* [THE DATA]:

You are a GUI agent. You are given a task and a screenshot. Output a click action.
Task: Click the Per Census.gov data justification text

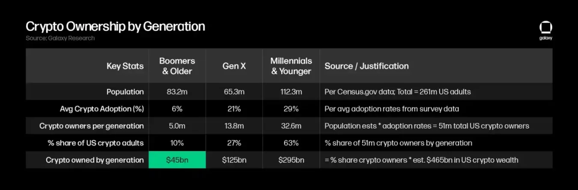coord(398,92)
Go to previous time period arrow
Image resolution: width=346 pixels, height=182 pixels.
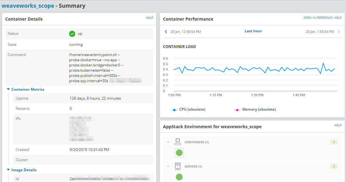click(166, 32)
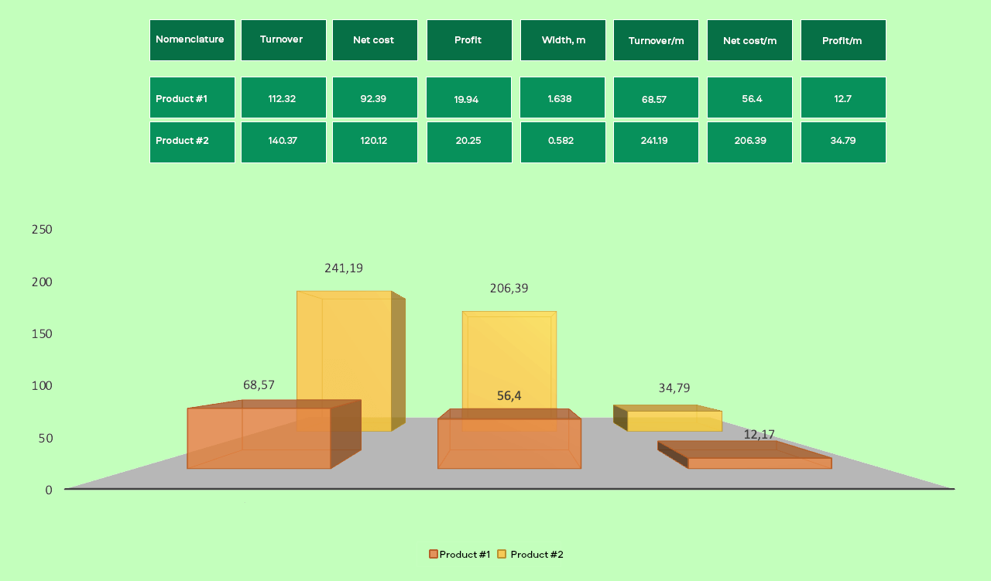This screenshot has height=581, width=991.
Task: Click the cell containing value 112.32
Action: 283,97
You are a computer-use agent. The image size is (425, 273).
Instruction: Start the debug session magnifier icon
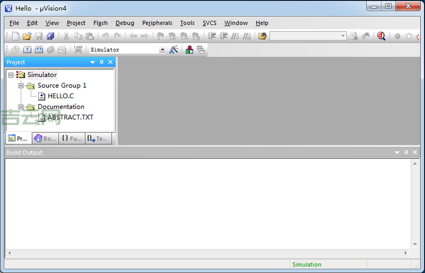[x=381, y=36]
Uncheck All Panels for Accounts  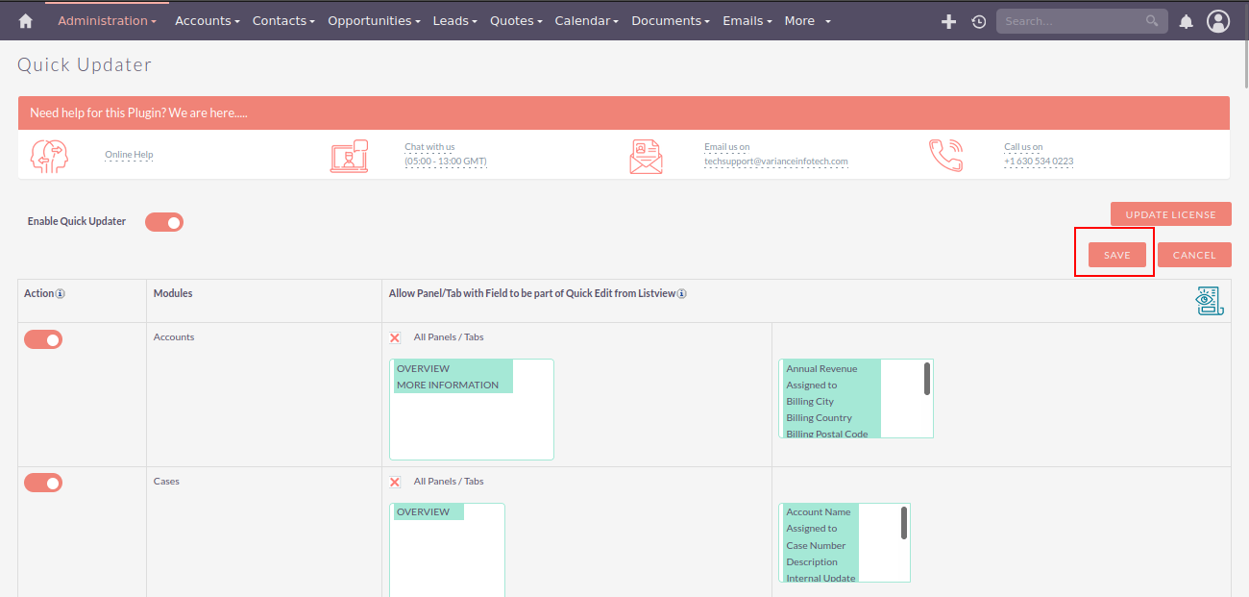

* [EXERCISE OBJECTIVE]:
With images omitted, output the data exactly as given.

* [SOLUTION TO THIS EXERCISE]:
You are a GUI agent. You are given a task and a screenshot. Output a click action.
Task: Click the Per Census.gov data justification text

coord(398,92)
Go to previous time period arrow
Image resolution: width=346 pixels, height=182 pixels.
click(166, 32)
This screenshot has height=581, width=991.
Task: Click the cell containing value 112.32
Action: 283,97
You are a computer-use agent. The image size is (425, 273).
Instruction: Start the debug session magnifier icon
[x=381, y=36]
Uncheck All Panels for Accounts  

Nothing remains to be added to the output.